Vasto, scambi commerciali al porto ancora in crescita

Lo scalo marittimo di Vasto chiude positivamente il 2019. I volumi dei traffici e il numero degli attracchi sono aumentati dell’11%, rispetto al 2018, così come le merci secche e alla rinfusa hanno fatto registrare un incremento del 10%.

Lo rende noto l’Agenzia marittima vastese.

Unico dato, in flessione, si è registrato per i prodotti liquidi. In forte aumento il traffico legato ai furgoni realizzati nello stabilimento Sevel di Atessa, con un più 48%, e alle torri eoliche che sono, addirittura, quintuplicate.

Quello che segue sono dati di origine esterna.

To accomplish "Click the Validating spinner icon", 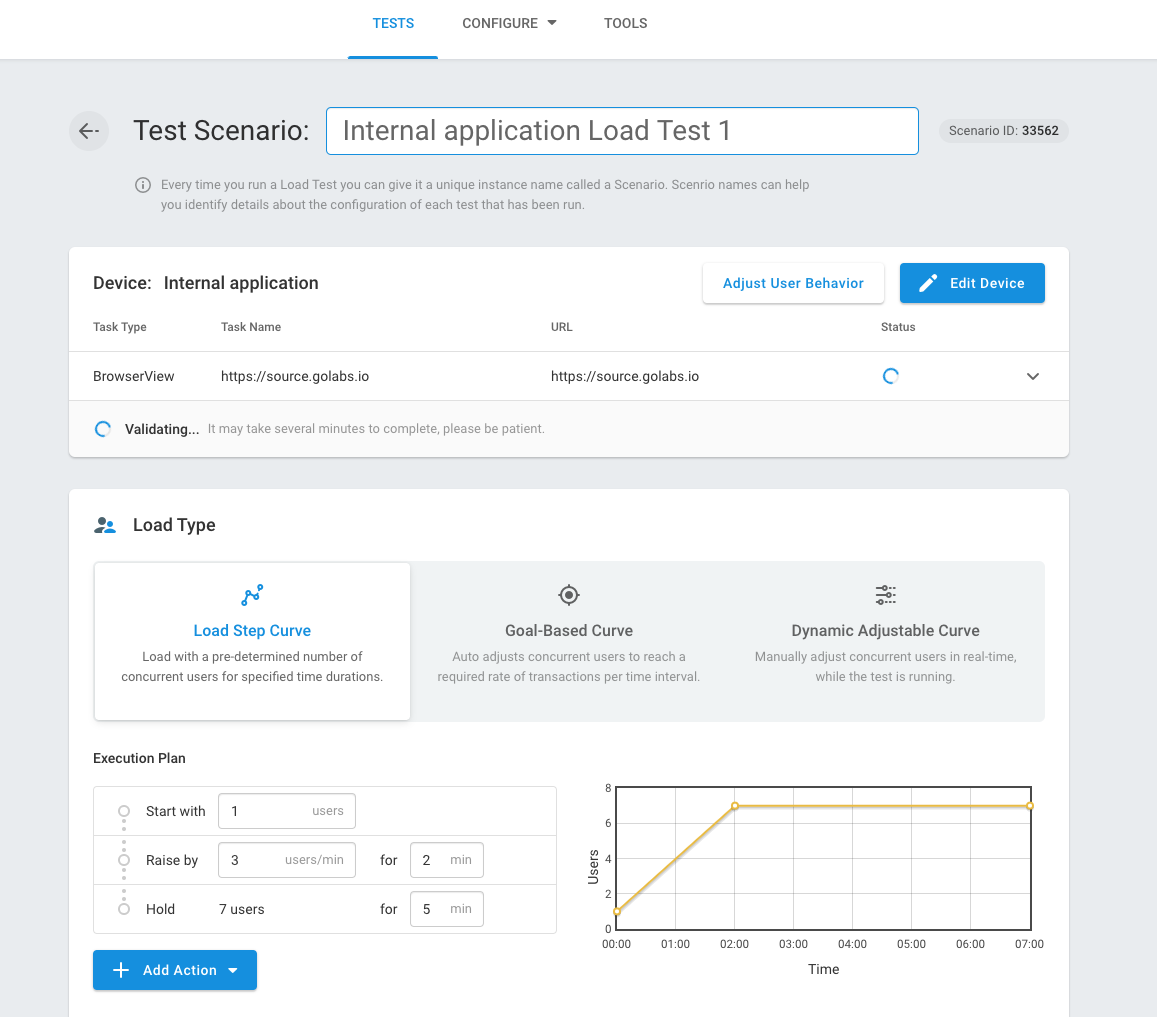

Da Vasto le navi fanno poi rotta, nella maggior parte dei casi, verso America,  Grecia , Francia, Germania e per altri scali d’Italia. Restano sul tavolo una serie di problematiche da sbloccare. Da anni per il porto è stato approvato ed è operativo un Piano Regolatore, che prevede la realizzazione di piazzali e aree attrezzate di grande valenza, il collegamento con la rete ferroviaria, così come, nonostante i fondi stanziati, non sono state ancora avviate le operazioni di dragaggio dei fondali.

Va detto, per inciso, che con il completamente di alcuni lavori il porto vanterebbe pescaggi fino a 12 metri, una caratteristica che pochissime strutture, che si affacciano sul Mare Adriatico, possono vantare. 

Il Governo regionale ha mostrato un certo interesse, mettendo in cantiere una serie di iniziative a supporto di un prossimo sviluppo infrastrutturale, merito dei consiglieri e dei componenti, a vario titolo, che lavorano nel nuovo esecutivo. Si attendono, quindi, i passaggi tecnici per sbloccare le pratiche burocratiche e, al tempo stesso, reperire le risorse finanziarie necessarie. 

Alla crescita del porto non è legato solo l’incremento del traffico merci, ma anche lo sviluppo turistico con il transito passeggeri. Tutti elementi valutati e inseriti nel piano di sviluppo e programmazione, che attende solo di essere attuato. 

Uno scalo marittimo, con determinate caratteristiche, può sostenere, in termini competitivi, le aziende del territorio, sempre più messe alla prova rispetto la logica della globalizzazione e del recupero dei costi. Gli operatori guardano al 2020 con grande fiducia e auspicano un intervento regionale che, nel concreto, dia forza alla dotazione infrastrutturale. 

Tutelare il lavoro, porre le basi per nuove iniziative imprenditoriali, rilanciare i settori strategici dell’economia regionale, a partire dal turismo, passano attraverso il potenziamento del porto di Vasto che vive una sua centralità nel sistema logistico della nostra regione.